### EXERCISE
Copy nothing but the line with "Viewport: 700px width, 491px height." and the lines that follow it to the end of the entries below, and keep the pictures out.

### EXTRACTED DATA
[Start of section]
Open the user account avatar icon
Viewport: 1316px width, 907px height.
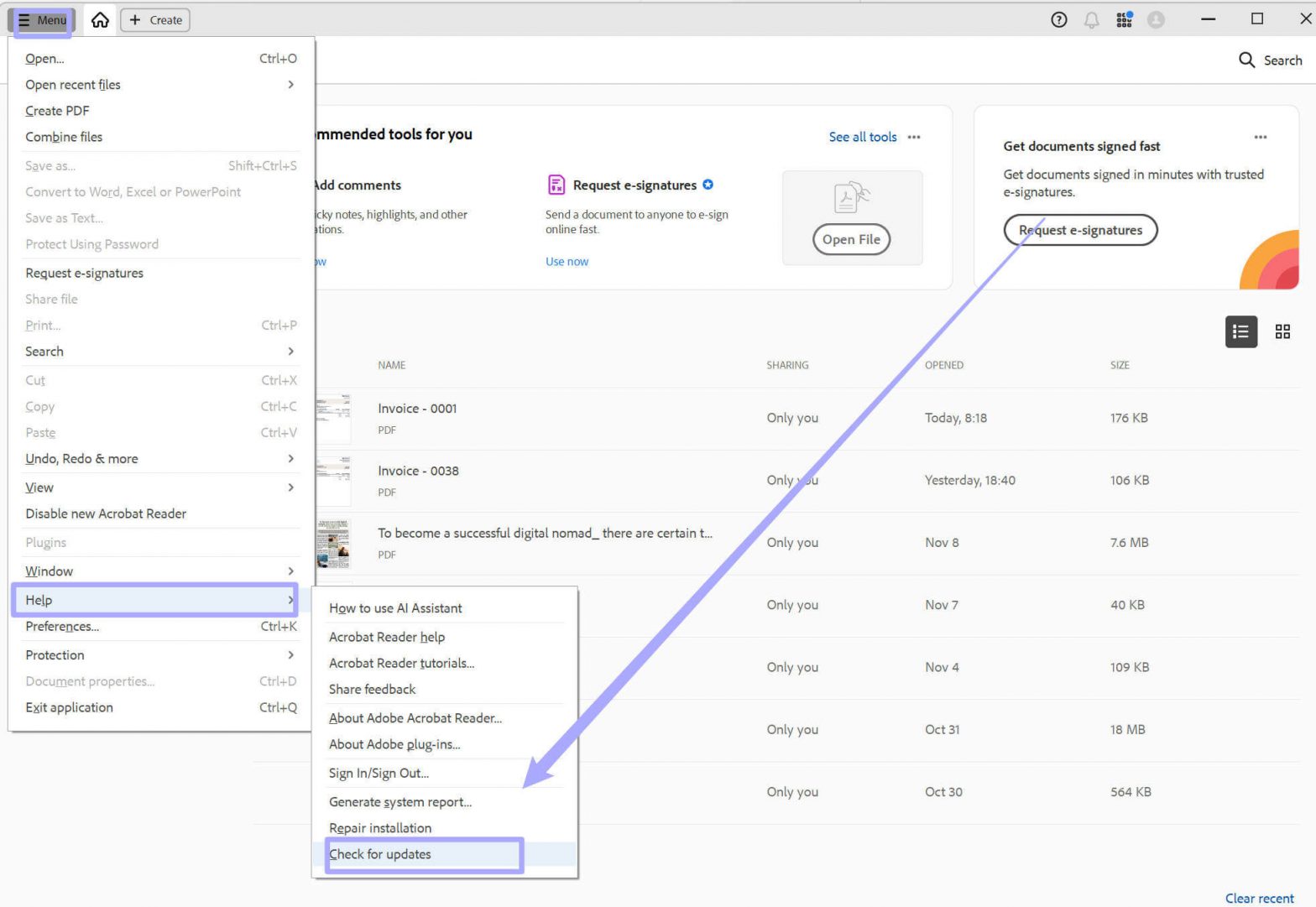(x=1156, y=20)
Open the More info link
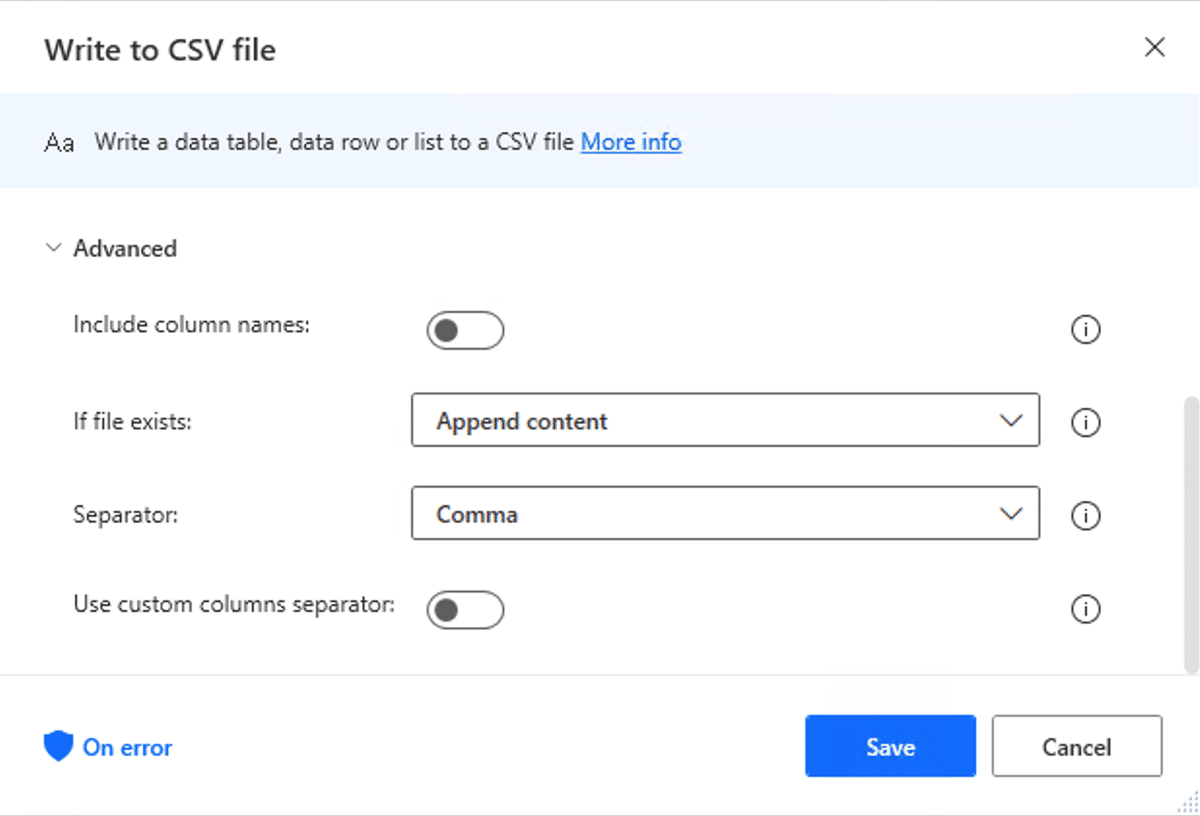1200x816 pixels. tap(631, 142)

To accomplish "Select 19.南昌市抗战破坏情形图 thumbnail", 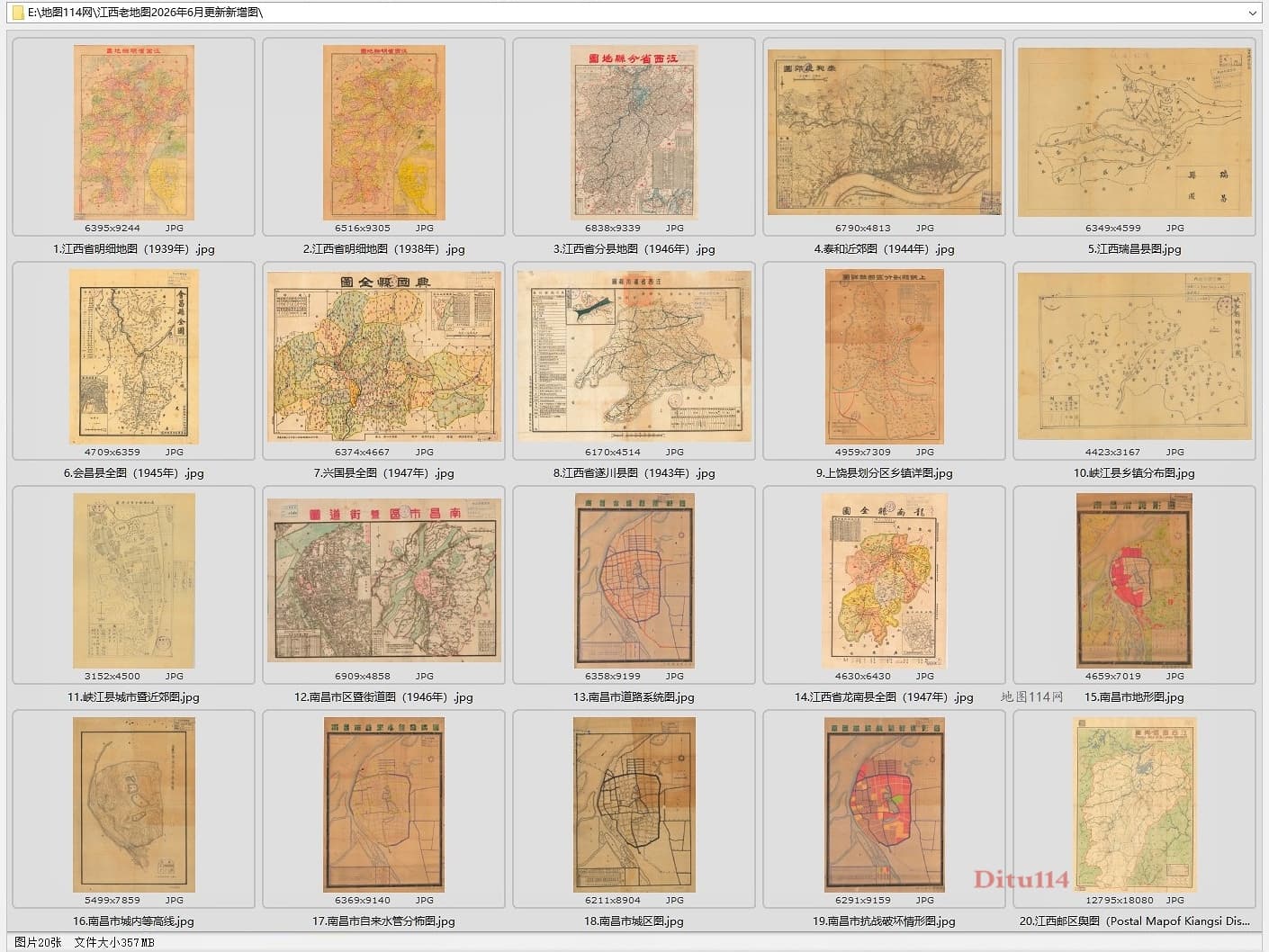I will point(884,805).
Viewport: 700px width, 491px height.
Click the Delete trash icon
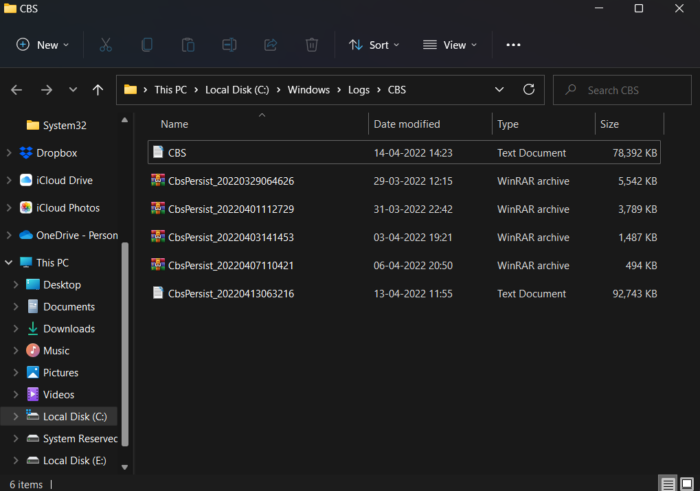312,45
[End of section]
### ANSWER FOR THIS EXERCISE
Viewport: 700px width, 491px height.
Click the Delete trash icon
312,45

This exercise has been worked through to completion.